Among the lines of the records, find all that carry the word "Show" and copy them.
══ INPUT FOR THIS TASK
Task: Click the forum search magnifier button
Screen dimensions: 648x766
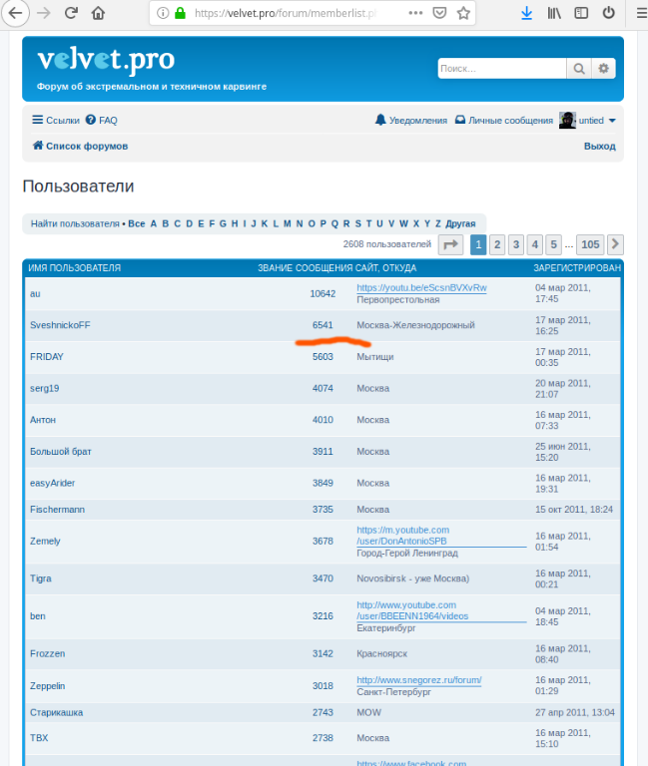Action: tap(579, 69)
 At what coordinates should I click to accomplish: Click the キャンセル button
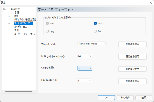click(125, 98)

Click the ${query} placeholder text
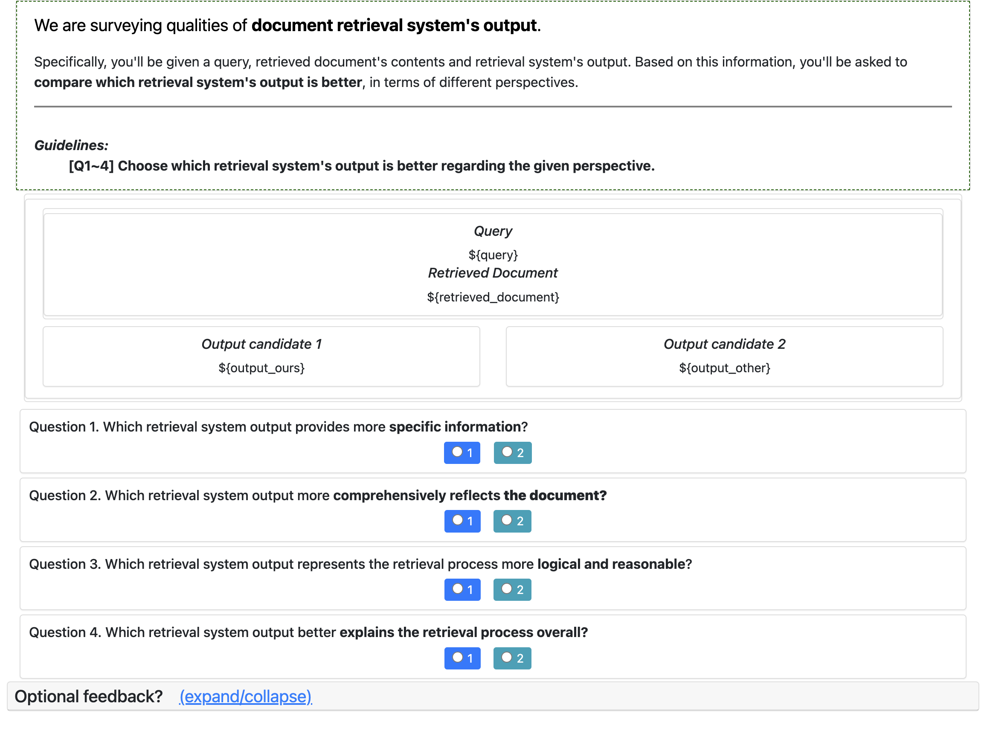point(493,255)
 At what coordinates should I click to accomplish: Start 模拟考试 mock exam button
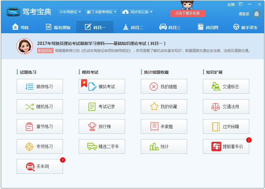click(x=102, y=87)
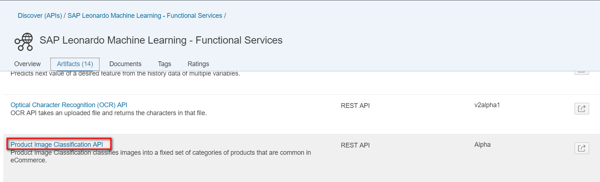Navigate to the Discover (APIs) breadcrumb
600x182 pixels.
(x=40, y=16)
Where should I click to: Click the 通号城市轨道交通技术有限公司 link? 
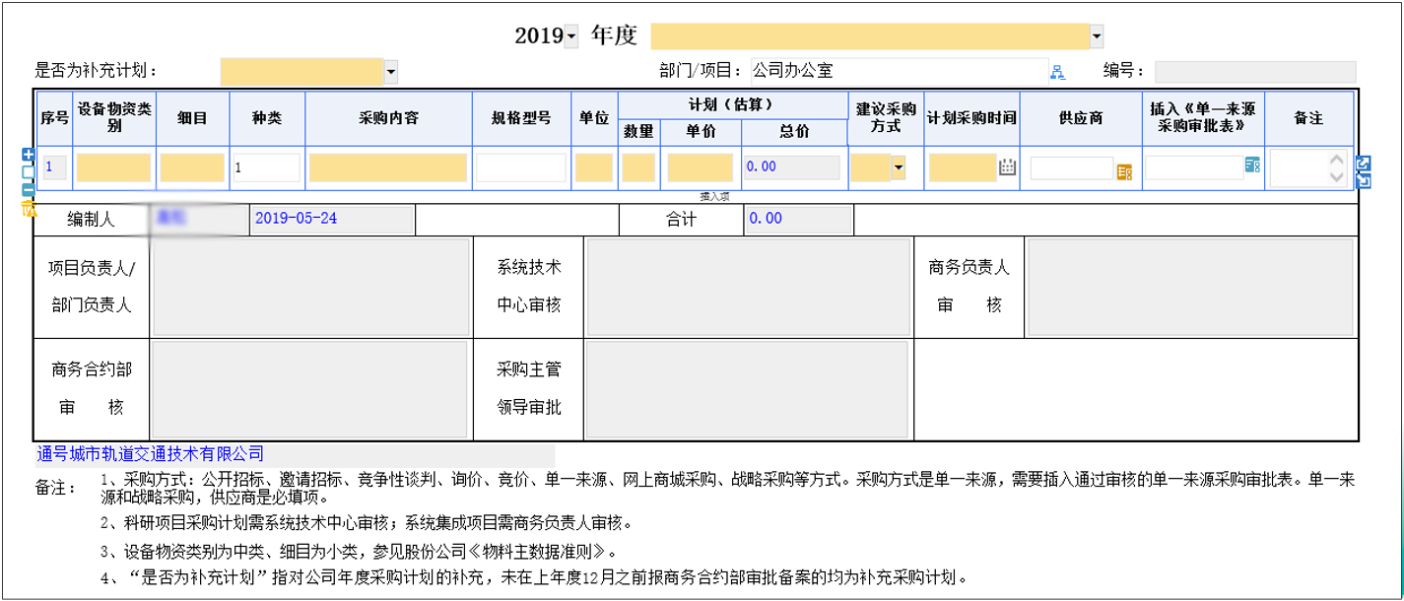pos(151,453)
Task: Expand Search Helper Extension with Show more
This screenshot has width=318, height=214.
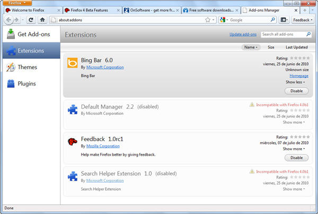Action: coord(294,189)
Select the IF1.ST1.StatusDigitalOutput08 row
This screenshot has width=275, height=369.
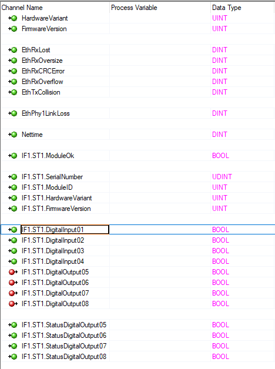coord(138,357)
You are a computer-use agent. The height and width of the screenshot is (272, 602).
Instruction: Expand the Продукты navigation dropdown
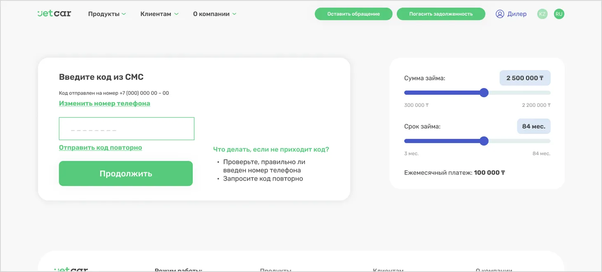[x=103, y=13]
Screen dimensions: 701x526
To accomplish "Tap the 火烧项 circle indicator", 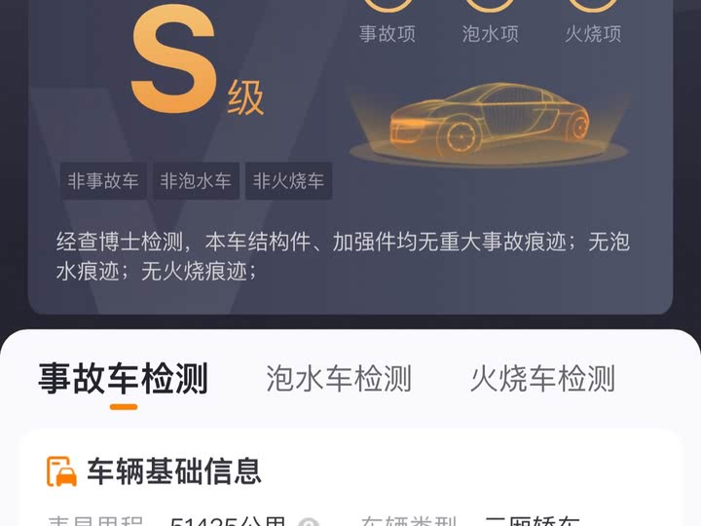I will [593, 6].
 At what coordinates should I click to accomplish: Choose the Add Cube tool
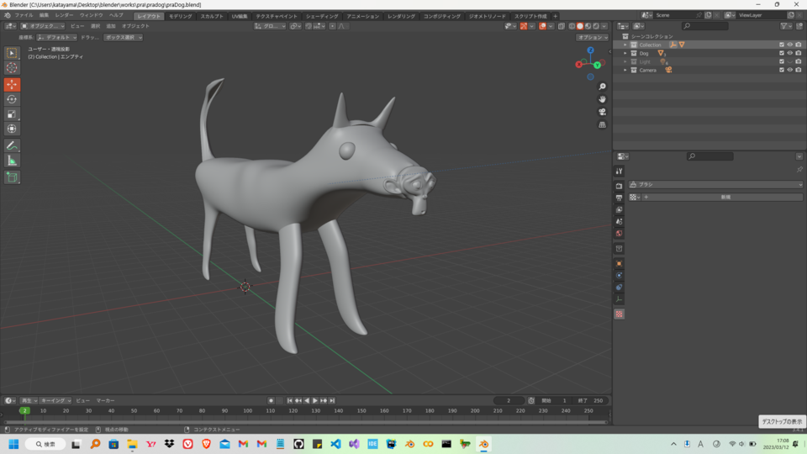(12, 177)
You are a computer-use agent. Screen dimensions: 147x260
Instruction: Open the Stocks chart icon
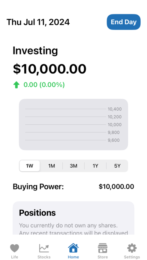coord(44,248)
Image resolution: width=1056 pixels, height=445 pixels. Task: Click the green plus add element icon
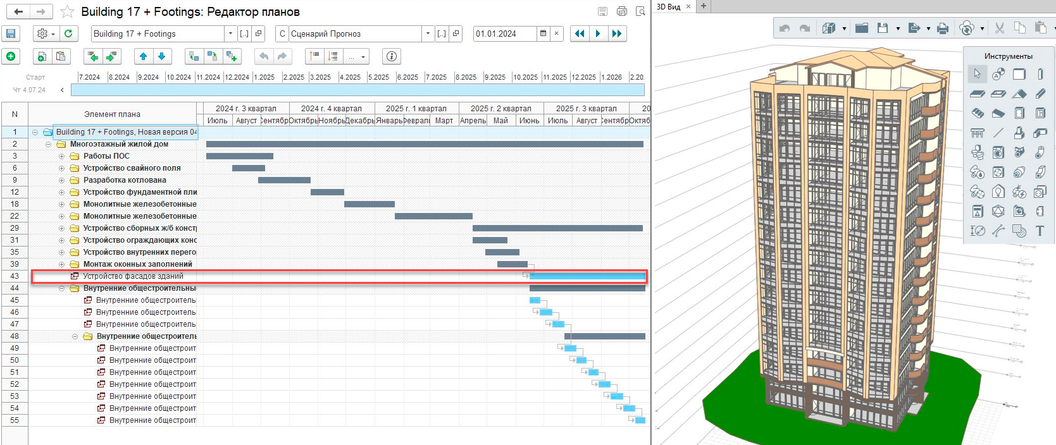tap(11, 56)
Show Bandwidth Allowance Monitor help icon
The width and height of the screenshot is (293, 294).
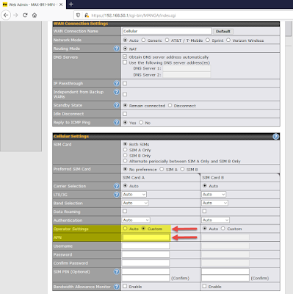117,287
════
__ANSWER__:
Task: Expand Search Helper Extension with Show more
Show Bandwidth Allowance Monitor help icon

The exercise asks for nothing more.